# [Material to process]
::::

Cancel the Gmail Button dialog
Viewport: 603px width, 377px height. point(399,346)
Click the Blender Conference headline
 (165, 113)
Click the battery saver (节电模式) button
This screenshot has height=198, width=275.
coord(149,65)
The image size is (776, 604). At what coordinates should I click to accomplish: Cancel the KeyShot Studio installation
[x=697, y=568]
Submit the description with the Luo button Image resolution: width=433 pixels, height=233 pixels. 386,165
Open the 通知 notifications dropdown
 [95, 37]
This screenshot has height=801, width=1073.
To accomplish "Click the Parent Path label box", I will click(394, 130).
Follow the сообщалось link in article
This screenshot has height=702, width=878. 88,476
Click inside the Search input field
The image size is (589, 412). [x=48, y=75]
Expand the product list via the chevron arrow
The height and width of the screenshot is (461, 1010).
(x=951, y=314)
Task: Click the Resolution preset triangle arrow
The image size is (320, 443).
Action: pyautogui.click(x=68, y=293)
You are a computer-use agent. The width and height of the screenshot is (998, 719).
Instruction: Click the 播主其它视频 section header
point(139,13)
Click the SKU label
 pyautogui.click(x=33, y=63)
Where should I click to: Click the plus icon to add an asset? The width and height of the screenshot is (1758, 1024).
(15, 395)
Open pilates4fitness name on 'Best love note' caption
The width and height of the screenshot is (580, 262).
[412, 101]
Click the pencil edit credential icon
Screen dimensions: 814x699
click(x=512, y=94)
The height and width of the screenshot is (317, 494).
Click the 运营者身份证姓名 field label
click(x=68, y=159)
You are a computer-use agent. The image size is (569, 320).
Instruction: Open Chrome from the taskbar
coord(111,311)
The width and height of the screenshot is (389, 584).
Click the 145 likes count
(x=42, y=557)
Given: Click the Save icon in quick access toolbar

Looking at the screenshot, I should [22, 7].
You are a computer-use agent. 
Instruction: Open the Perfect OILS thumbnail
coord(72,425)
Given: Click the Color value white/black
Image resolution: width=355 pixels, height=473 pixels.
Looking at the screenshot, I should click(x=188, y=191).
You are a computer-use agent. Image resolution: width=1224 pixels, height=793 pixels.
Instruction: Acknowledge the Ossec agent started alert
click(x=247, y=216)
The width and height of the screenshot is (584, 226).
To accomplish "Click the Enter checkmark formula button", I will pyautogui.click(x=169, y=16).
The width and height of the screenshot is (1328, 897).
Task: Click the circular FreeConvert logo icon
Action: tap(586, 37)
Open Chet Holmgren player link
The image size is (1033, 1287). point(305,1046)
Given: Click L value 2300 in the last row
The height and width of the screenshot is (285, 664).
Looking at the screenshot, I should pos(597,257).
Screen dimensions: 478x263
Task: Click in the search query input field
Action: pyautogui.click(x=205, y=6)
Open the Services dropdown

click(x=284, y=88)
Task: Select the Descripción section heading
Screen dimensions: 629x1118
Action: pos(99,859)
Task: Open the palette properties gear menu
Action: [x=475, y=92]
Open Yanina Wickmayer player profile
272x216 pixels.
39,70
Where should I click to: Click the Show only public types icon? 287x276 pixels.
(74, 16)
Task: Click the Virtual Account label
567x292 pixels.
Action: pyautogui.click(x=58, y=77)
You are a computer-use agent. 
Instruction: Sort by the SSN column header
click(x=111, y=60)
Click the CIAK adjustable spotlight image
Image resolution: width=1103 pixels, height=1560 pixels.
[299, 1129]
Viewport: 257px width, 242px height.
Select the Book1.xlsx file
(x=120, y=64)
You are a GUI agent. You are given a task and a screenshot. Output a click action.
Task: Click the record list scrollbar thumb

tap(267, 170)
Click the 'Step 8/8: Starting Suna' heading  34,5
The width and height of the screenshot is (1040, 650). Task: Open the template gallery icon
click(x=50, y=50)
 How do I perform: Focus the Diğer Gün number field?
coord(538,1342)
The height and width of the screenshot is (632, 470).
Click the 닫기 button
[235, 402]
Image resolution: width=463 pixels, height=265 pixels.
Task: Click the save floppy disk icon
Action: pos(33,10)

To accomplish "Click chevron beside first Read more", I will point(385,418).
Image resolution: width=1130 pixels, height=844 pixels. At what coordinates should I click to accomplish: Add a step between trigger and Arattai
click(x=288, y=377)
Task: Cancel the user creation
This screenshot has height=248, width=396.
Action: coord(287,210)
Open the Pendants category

::::

Return exactly, and only, the lines above starting at the line that contains "Click the 145 likes count" and ending at the line that contains "The width and height of the screenshot is (584, 226).".

Click the 145 likes count
(x=42, y=557)
Given: Click the Save icon in quick access toolbar

Looking at the screenshot, I should [22, 7].
You are a computer-use agent. 
Instruction: Open the Perfect OILS thumbnail
coord(72,425)
Given: Click the Color value white/black
Image resolution: width=355 pixels, height=473 pixels.
Looking at the screenshot, I should click(x=188, y=191).
You are a computer-use agent. Image resolution: width=1224 pixels, height=793 pixels.
Instruction: Acknowledge the Ossec agent started alert
click(x=247, y=216)
The width and height of the screenshot is (584, 226).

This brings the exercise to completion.